#### Exercise:
Reproduce each line of the records below verbatim, leaving out the pictures.

[START]

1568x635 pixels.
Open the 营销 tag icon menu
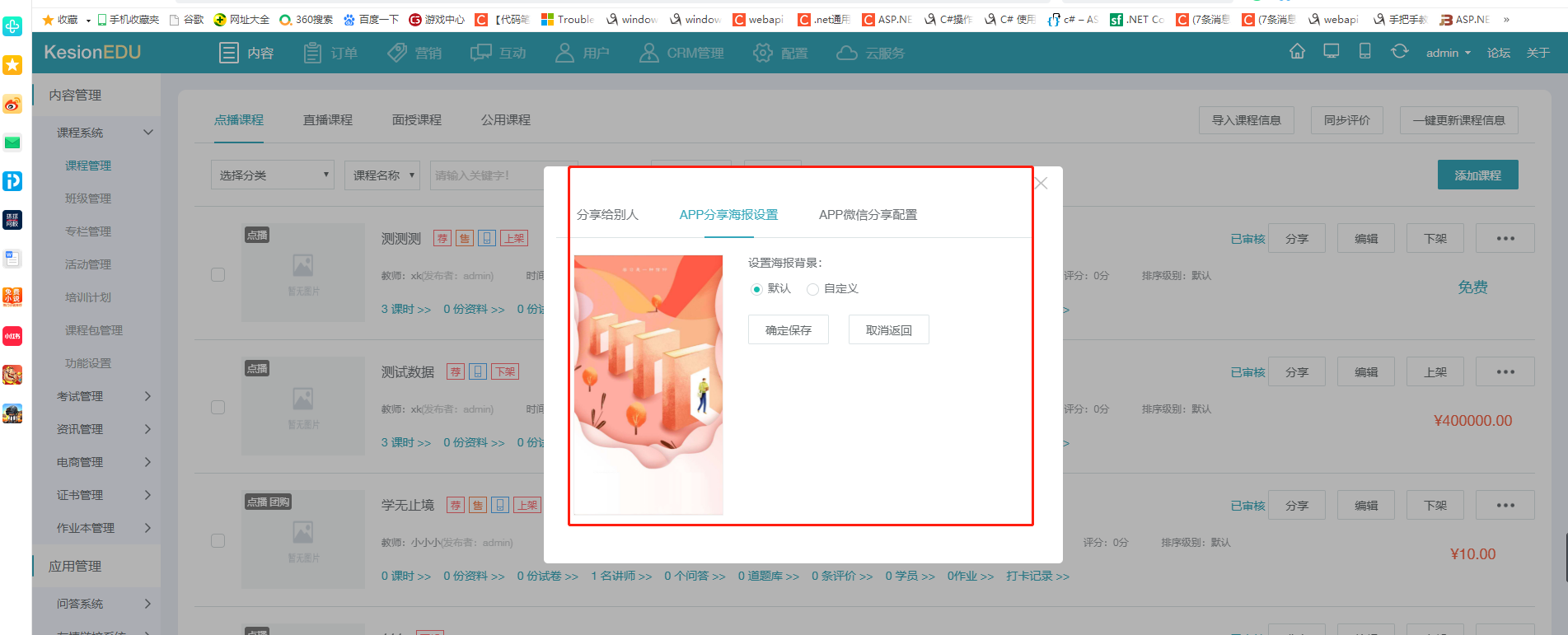click(397, 54)
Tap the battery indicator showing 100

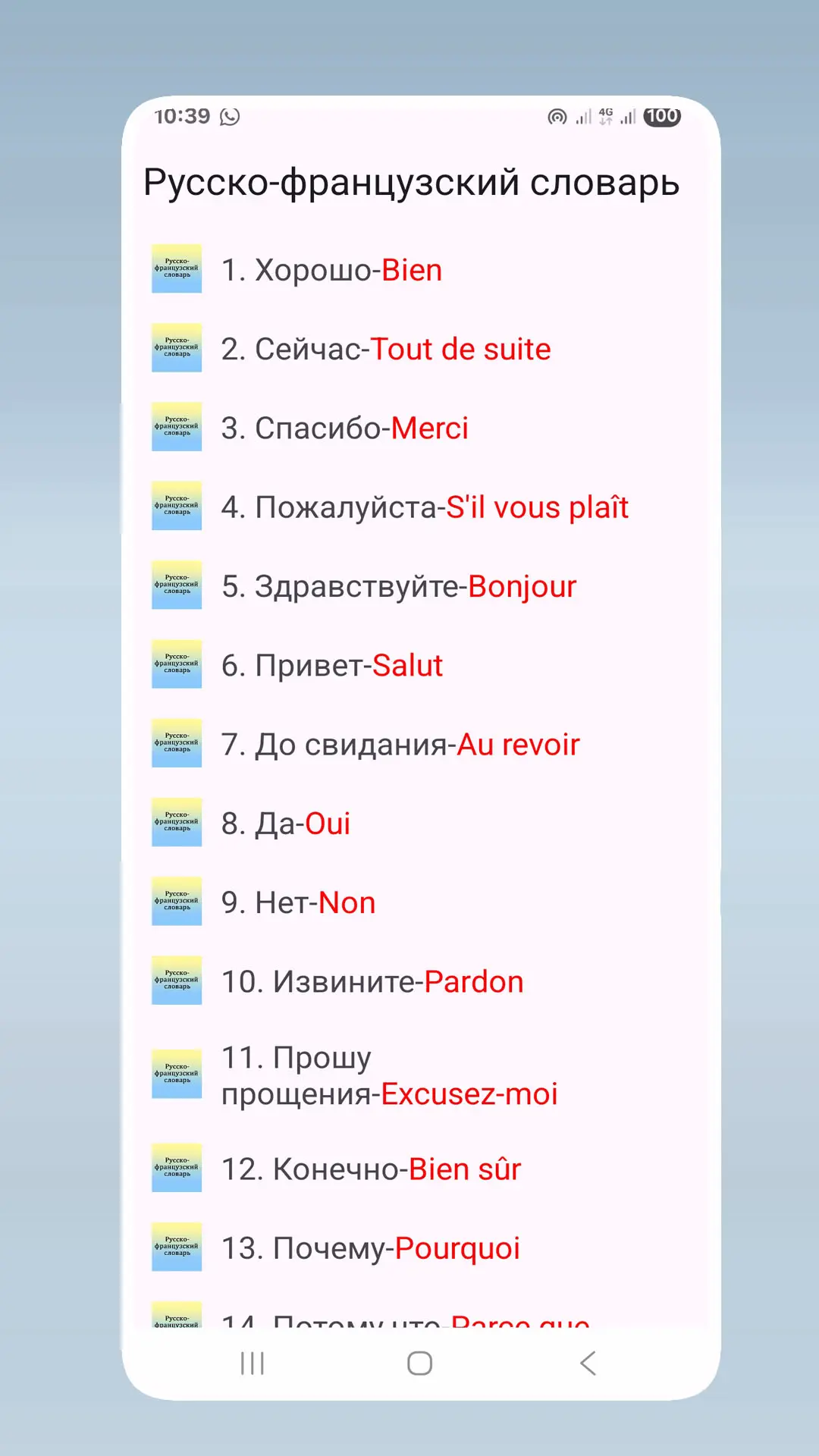tap(662, 116)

[END]

#### Solved exercise:
1568x635 pixels.
Open the 营销 tag icon menu
click(397, 54)
Tap the battery indicator showing 100

tap(662, 116)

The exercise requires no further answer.